Like all other rare earths, holmium is not naturally found as a free element. It does occur combined with other elements in gadolinite (the black part of the specimen illustrated to the right), monazite and other rare-earth minerals. No holmium-dominant mineral has yet been found. [38] The main mining areas are China, United States, Brazil, India, Sri Lanka, and Australia with reserves of holmium estimated as 400,000 tonnes. [18] The annual production of holmium metal is of about 10 tonnes per year. [39]

Holmium makes up 1.4 parts per million of the Earth's crust by mass. This makes it the 56th most abundant element in the Earth's crust. Holmium makes up 1 part per million of the soils, 400 parts per quadrillion of seawater, and almost none of Earth's atmosphere, which is very rare for a lanthanide. [40] It makes up 500 parts per trillion of the universe by mass. [41]

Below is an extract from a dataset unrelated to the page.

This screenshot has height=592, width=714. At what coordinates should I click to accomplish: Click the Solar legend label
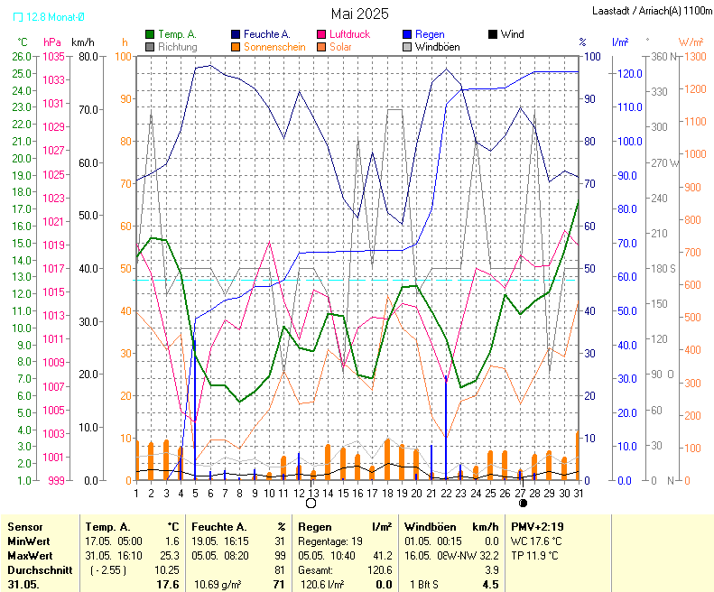tap(340, 46)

It is commercially extracted by ion exchange from monazite sand (0.05% holmium), but is still difficult to separate from other rare earths. The element has been isolated through the reduction of its anhydrous chloride or fluoride with metallic calcium. [17] Its estimated abundance in the Earth's crust is 1.3 mg/kg. Holmium obeys the Oddo–Harkins rule: as an odd-numbered element, it is less abundant than its immediate even-numbered neighbors, dysprosium and erbium. However, it is the most abundant of the odd-numbered heavy lanthanides. Of the lanthanides, only promethium, thulium, lutetium and terbium are less abundant on Earth. The principal current source are some of the ion-adsorption clays of southern China. Some of these have a rare-earth composition similar to that found in xenotime or gadolinite. Yttrium makes up about 2/3 of the total by mass; holmium is around 1.5%. The original ores themselves are very lean, maybe only 0.1% total lanthanide, but are easily extracted. [42] Holmium is relatively inexpensive for a rare-earth metal with the price about 1000  USD/kg. [43]

Applications

Magnets

A solution of 4% holmium oxide in 10% perchloric acid, permanently fused into a quartz cuvette as an optical calibration standard HoOxideSolution.jpg
A solution of 4% holmium oxide in 10% perchloric acid, permanently fused into a quartz cuvette as an optical calibration standard

Holmium has the highest magnetic strength of any element, and therefore is used to create the strongest artificially generated magnetic fields, when placed within high-strength magnets as a magnetic pole piece (also called a magnetic flux concentrator). [44] It is also used in the manufacture of some permanent magnets. Since it can absorb nuclear fission-bred neutrons, it is also used as a burnable poison to regulate nuclear reactors. [18]

Lasers

Holmium-doped yttrium iron garnet (YIG) and yttrium lithium fluoride (YLF) have applications in solid-state lasers, and Ho-YIG has applications in optical isolators and in microwave equipment (e.g., YIG spheres). Holmium lasers emit at 2.1 micrometres. [45] They are used in medical, dental, and fiber-optical applications. [12] It is also being considered for usage in the enucleation of the prostate. [46]

Colorants

Holmium is one of the colorants used for cubic zirconia and glass, providing yellow-orange coloring. [47] [48] [49] Glass containing holmium oxide and holmium oxide solutions (usually in perchloric acid) has sharp optical absorption peaks in the spectral range 200–900 nm. They are therefore used as a calibration standard for optical spectrophotometers [50] and are available commercially. [51]

Other uses

The radioactive but long-lived 166m1Ho (see "Isotopes" above) is used in calibration of gamma-ray spectrometers. [52] In March 2017, IBM announced that they had developed a technique to store one bit of data on a single holmium atom set on a bed of magnesium oxide. [53] With sufficient quantum and classical control techniques, Ho could be a good candidate to make quantum computers. [54]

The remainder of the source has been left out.